» **WHAT THIS TASK INVOLVES**: Render the entries from the line with "coordinates (671, 114)." up to and including the line with "Image resolution: width=1483" as a numbered list, leaving out any blank lines.

Data on finding visible targets
──────────
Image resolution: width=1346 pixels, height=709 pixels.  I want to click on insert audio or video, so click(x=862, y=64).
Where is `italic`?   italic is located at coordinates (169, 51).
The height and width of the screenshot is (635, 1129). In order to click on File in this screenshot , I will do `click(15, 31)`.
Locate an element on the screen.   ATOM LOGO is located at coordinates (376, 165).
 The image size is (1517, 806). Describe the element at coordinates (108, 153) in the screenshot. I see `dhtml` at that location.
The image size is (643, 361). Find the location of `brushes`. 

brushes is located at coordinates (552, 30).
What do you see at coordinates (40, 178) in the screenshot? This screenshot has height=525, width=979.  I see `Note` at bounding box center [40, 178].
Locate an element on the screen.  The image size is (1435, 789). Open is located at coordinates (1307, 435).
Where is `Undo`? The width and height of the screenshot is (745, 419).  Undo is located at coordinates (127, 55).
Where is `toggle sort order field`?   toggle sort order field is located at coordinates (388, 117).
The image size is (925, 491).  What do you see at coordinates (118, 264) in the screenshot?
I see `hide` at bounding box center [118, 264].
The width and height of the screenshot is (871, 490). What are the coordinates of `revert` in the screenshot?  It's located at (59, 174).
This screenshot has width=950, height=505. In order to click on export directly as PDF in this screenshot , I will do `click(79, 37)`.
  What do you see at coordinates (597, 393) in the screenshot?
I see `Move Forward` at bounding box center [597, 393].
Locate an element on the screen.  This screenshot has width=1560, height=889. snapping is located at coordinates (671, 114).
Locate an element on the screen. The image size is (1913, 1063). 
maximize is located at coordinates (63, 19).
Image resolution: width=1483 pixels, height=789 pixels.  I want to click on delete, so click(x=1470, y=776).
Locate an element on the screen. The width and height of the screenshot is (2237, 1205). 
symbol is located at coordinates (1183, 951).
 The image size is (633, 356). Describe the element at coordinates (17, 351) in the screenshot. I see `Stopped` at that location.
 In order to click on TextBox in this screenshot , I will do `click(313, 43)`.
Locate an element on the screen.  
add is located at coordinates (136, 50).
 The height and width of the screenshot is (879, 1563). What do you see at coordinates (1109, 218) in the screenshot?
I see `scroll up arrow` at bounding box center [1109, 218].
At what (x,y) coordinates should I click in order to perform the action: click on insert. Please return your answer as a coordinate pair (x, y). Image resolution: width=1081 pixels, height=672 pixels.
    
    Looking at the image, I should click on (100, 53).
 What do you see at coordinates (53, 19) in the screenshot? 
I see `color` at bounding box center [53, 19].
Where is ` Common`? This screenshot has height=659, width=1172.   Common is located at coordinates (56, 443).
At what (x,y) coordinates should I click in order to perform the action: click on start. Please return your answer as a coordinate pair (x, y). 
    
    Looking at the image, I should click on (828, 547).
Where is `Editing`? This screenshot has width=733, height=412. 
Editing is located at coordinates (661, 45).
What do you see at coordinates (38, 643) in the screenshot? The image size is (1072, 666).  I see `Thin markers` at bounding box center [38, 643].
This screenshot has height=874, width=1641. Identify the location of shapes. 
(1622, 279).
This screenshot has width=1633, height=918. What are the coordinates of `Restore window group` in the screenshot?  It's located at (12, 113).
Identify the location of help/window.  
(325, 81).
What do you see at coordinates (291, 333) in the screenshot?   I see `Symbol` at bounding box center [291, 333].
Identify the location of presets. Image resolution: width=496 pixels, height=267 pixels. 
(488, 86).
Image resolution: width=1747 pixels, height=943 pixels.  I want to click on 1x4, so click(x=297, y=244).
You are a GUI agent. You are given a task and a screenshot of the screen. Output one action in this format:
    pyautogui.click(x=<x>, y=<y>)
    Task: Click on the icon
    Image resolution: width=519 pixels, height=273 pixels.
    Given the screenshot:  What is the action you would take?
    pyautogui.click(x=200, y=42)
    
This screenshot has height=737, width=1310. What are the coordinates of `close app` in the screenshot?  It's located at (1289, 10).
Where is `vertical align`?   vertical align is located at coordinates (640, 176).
──────────
» **TASK SOLUTION**:
1. Locate an element on the screen.  This screenshot has width=1560, height=889. snapping is located at coordinates (671, 114).
2. Locate an element on the screen. The image size is (1913, 1063). 
3. maximize is located at coordinates (63, 19).
4. Image resolution: width=1483 pixels, height=789 pixels.  I want to click on delete, so click(x=1470, y=776).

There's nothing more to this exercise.